You have to code a DFS algorithm for your battleship to find treasures in the seas. Once you start to collect these treasures, more will appear. You need to write a bona-fide code to check if the treasure has appeared anywhere by using the function getTargetCoords(), which will return the coordinates of the treasure. Then, write a depth-first search algorithm to find the path to those coordinates. You don’t have to use any kind of heuristics in your algorithm, just keep it a blind search. Your health and fuel are unlimited.
Uninformed search, DFS search space, how blind DFS is time-consuming and explores too many states.
After executing these tasks, you can compare the time needed to take a decision by using uninformed searches. These kinds of searches are not feasible in a real-life scenario. Imagine a self-driving car searching all the actions possible without considering the safety of the driver and others!
Use a heuristic to measure the distance between your current position and the target position, and instead of expanding all the nodes of your tree, just expand the relevant nodes. Apply this in your previously written DFS algorithm. This time your battleship will have just enough fuel to reach the treasure, assuming you are using an optimized approach.
Use the same heuristic approach but with BFS algorithm. You might find that using DFS algorithm not all test cases get passed, but BFS can pass all the test cases. Think about the reason. (HINT: the answer lies in the way DFS expands its child nodes)
Try to use different heuristics for distance:
- Manhattan distance
- Euclidean distance
- Minkowski distance.
Difference between BFS and DFS in various scenarios, informed searches with the help of heuristics.
Implement A* algorithm using different distance heuristics trying which one is better. Now your ship can move in 8 different directions.

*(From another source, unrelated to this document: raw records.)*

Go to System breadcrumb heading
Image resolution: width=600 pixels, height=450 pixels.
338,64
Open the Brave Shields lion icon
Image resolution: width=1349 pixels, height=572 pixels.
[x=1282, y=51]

Using the A* algorithm increase the cost of the coordinates which are in the radius of cannons so that your ship’s health does not reduce while your battleship is out searching for treasures.
Observe how A* expands even fewer states than previously used algorithms.
Min-max, alpha-beta pruning.
In this section, we are introducing warfare strategies that can be used to defeat adversary battleships.
You are in the middle of a battle with another pirate battleship, you need to decide between fight and flight, for that you need to decide whether you can take on that ship or not. Write min-max algorithm for finding whether you can defeat the battleship or not.
You must have found by now that min-max takes too much time even for health values like 100, apply alpha-beta pruning to save some search space and time.
You are given 5 static battleships, you have to defeat all of them to emerge as the master of the seas, every time you defeat a battleship you receive its resources, you have to choose an order in which you have to face them. Use min-max with alpha-beta pruning to sort the enemy battleships according to your strength to defeat them.
In this section, we will create better warfare agents by using Monte Carlo Tree Search. Min-max works better for games which are deterministic like chess, tic-tac-toe etc. but for the games which are not deterministic like this one, min-max fails to give the accurate answer as you may have seen in the previous lesson. What we need is an algorithm which returns the probability of actions. This ensures that our algorithm has a stochastic nature and works in less search space and time.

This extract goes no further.